## Stored records:
————————

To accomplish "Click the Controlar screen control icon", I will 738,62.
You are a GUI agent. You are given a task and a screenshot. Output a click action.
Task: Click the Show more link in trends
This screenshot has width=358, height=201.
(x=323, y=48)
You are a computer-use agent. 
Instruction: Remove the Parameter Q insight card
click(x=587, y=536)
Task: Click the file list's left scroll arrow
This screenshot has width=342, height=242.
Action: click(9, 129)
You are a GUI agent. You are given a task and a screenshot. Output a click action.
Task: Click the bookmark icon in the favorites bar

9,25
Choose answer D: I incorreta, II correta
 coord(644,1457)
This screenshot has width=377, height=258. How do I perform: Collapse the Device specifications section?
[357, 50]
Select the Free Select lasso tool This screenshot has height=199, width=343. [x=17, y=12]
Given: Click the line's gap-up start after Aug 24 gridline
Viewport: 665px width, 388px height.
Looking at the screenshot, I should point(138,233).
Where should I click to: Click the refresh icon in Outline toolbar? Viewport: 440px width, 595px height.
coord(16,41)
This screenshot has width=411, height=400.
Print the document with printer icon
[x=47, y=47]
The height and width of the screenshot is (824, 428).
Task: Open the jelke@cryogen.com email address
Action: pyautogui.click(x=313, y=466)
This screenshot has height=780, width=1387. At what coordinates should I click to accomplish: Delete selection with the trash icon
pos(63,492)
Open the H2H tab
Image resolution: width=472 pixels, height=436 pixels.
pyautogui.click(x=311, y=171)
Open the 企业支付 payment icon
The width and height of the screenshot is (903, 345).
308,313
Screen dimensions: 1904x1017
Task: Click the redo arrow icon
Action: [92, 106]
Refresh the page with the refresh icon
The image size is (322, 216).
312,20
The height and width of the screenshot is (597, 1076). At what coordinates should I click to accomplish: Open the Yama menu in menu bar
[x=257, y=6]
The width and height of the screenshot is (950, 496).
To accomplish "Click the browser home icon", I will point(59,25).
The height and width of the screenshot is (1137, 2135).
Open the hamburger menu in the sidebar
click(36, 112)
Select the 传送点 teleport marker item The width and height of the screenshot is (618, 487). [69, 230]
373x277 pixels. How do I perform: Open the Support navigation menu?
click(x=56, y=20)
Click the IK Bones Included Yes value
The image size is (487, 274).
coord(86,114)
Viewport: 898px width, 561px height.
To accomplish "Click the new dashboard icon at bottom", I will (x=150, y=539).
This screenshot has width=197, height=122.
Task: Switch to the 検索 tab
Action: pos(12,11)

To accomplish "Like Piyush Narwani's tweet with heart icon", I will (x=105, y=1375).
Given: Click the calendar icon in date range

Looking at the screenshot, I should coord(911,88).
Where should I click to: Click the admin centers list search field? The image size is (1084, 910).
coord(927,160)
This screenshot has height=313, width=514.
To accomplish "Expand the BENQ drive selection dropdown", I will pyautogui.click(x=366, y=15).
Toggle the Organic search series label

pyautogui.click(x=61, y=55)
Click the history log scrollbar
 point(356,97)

————————

## Brief:
Rewrite the rows starting with the line that contains "You are a computer-use agent." and going on through the line that contains "Select the Free", requests included, multiplying each click coordinate in the answers by 0.85 and rounding to whole numbers, with halves rounded up. Leave every number in the requests unchanged.

## Exercise result:
You are a computer-use agent. 
Instruction: Remove the Parameter Q insight card
click(x=499, y=456)
Task: Click the file list's left scroll arrow
This screenshot has width=342, height=242.
Action: click(8, 110)
You are a GUI agent. You are given a task and a screenshot. Output a click action.
Task: Click the bookmark icon in the favorites bar

8,21
Choose answer D: I incorreta, II correta
 coord(547,1238)
This screenshot has width=377, height=258. How do I perform: Collapse the Device specifications section?
[303, 43]
Select the Free Select lasso tool This screenshot has height=199, width=343. [x=14, y=10]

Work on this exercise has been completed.